Kunal Parker, “Immigrants and Other Foreigners” | National Humanities Center

Public Events

Kunal Parker, “Immigrants and Other Foreigners”

November 6, 2014

Thursday, November 6, 2014 at 6:00 pm at the National Humanities Center

As the United States confronts a surge of unaccompanied minors at its southern border, the political activity of undocumented immigrants within its borders, and unprecedented levels of deportation, the country faces—yet again—a series of familiar questions. How many immigrants should we admit? What do we owe to immigrants? How should we treat them after they have arrived? In grappling with such questions, however, we do not often examine the long history of immigration and citizenship law.

In this lecture, legal historian Kunal Parker ranges over four centuries of immigration and citizenship law and canvass the histories of immigrants, Native Americans, African Americans, Asian Americans, Latinos, women, and the poor, exploring the American legal tradition of not only excluding and removing those from other countries, but also of rendering foreign their own populations.

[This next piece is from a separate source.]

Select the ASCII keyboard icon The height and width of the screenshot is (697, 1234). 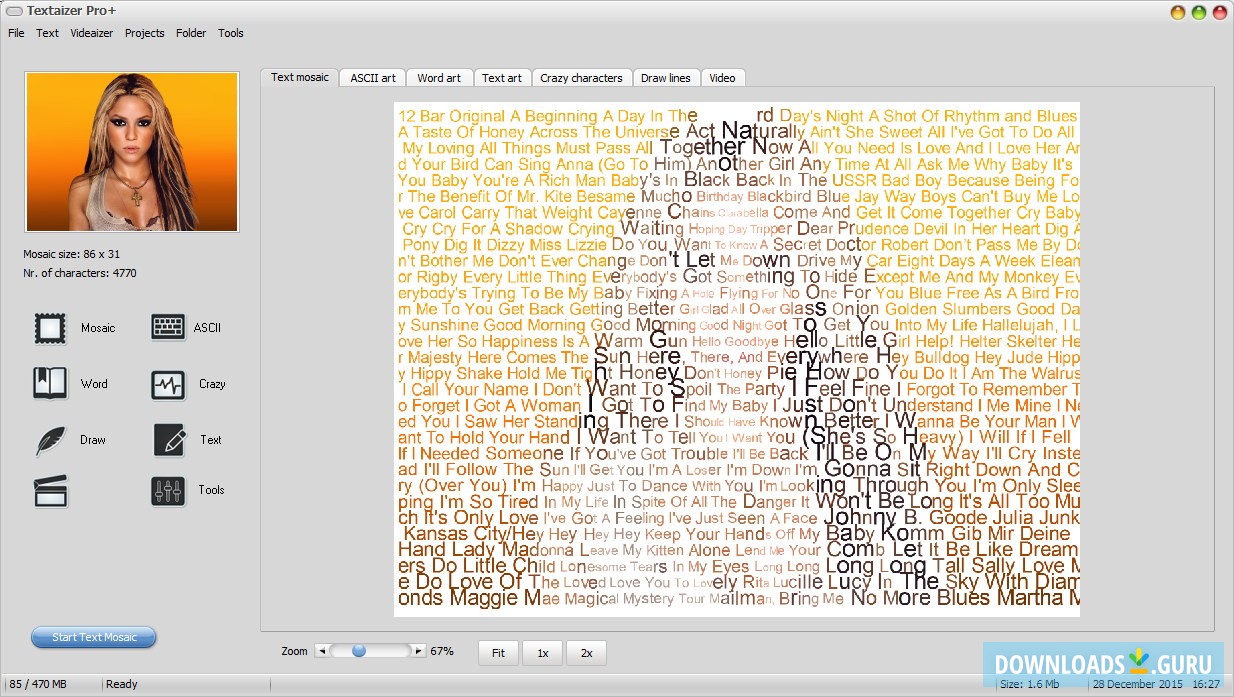point(168,328)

Immigration; Citizenship; Public Policy; Legal History; American History;
Kunal Parker, University of Miami
Kunal Parker is professor of law and Dean’s Distinguished Scholar at the University of Miami School of Law. Trained in law at Harvard University and history at Princeton University, his work as a scholar has focused on the history of American legal thought, the history of American immigration and citizenship law, and the philosophy of history. His first book, Common Law, History, and Democracy in America, 1790–1900: Legal Thought Before Modernism, appeared in 2011. As the 2014–15 Ruth W. and A. Morris Williams Fellow at the Center, he worked on a book on the history of U.S. immigration and citizenship law from the colonial period to the end of the twentieth century.